Mitglieder des Europäischen Parlaments genießen parlamentarische Immunität, was jedoch nicht bedeutet, dass sie gegenüber Gerichtsverfahren völlig unverwundbar sind.
Bestimmte Mitglieder des Europäischen Parlaments sind in den letzten Jahren wegen einer Reihe mutmaßlicher Verfehlungen zunehmend in die Kritik geraten.
Ungarische Ermittler gehen Vorwürfen nach, denen zufolge die italienische Europaabgeordnete Ilaria Salis beispielsweise rechte Aktivisten angegriffen habe, während verschiedene Abgeordnete und Parlamentsfunktionäre wegen ihrer mutmaßlichen Verwicklung in den sogenannten Qatargate-Korruptionsskandal unter die Lupe genommen werden.
Es gibt auch zahlreiche Vorwürfe, dass verschiedene Abgeordnete des Europäischen Parlaments im Rahmen der Russiagate-Untersuchung Bargeld von einem vom Kreml unterstützten Netzwerk erhalten hätten, um russische Propaganda in Europa zu verbreiten.
Bevor jedoch ein Gerichtsverfahren gegen Abgeordnete des Europäischen Parlaments eingeleitet werden kann, müssen die Ermittlungsbehörden zunächst die Hürde der parlamentarischen Immunität überwinden.
Dank dieses Privilegs können Europaabgeordnete aufgrund ihrer in ihrer Eigenschaft als Europaabgeordneten geäußerten Meinungen oder abgegebenen Stimmen keinerlei Untersuchungen, Inhaftierungen oder Gerichtsverfahren unterzogen werden.
Theoretisch trägt die parlamentarische Immunität dazu bei, jede unbefugte Machtausübung durch die Justiz einzudämmen, die Rechenschaftspflicht der Justiz aufrechtzuerhalten und die Demokratie zu fördern.

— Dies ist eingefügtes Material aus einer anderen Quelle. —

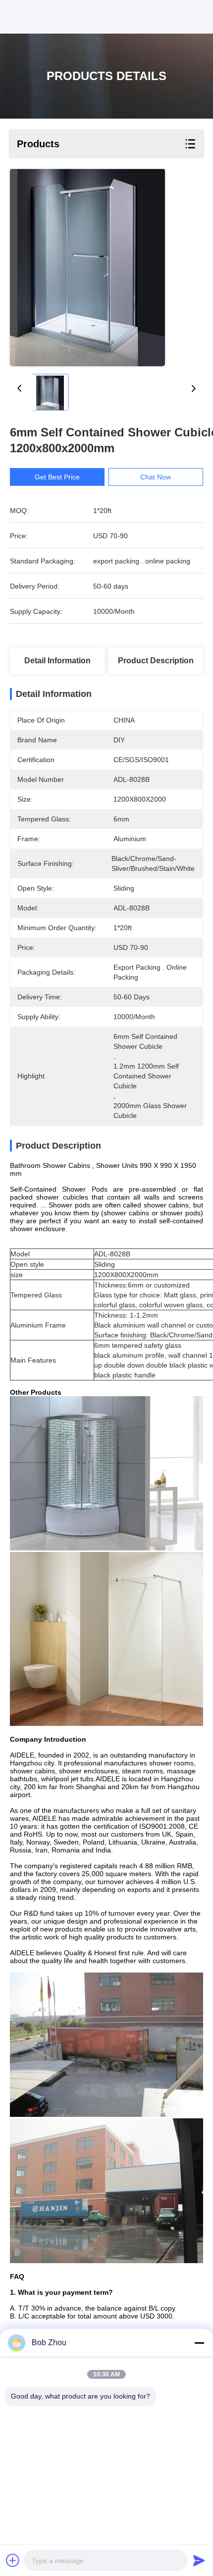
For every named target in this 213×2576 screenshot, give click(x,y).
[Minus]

Im Fall von Europaabgeordneten funktioniert es sowohl in ihrem eigenen Mitgliedstaat, ähnlich der Immunität, die nationalen Parlamentsmitgliedern gewährt wird, als auch in anderen EU-Ländern.
Das heißt jedoch nicht, dass die Abgeordneten völlig immun gegen jegliche Art von Gerichtsverfahren wären.
Nach Angaben des Europäischen Parlaments kann ein Europaabgeordneter keine Immunität beanspruchen, wenn er bei der Begehung einer Straftat ertappt wird, und die Immunität kann natürlich aufgehoben werden.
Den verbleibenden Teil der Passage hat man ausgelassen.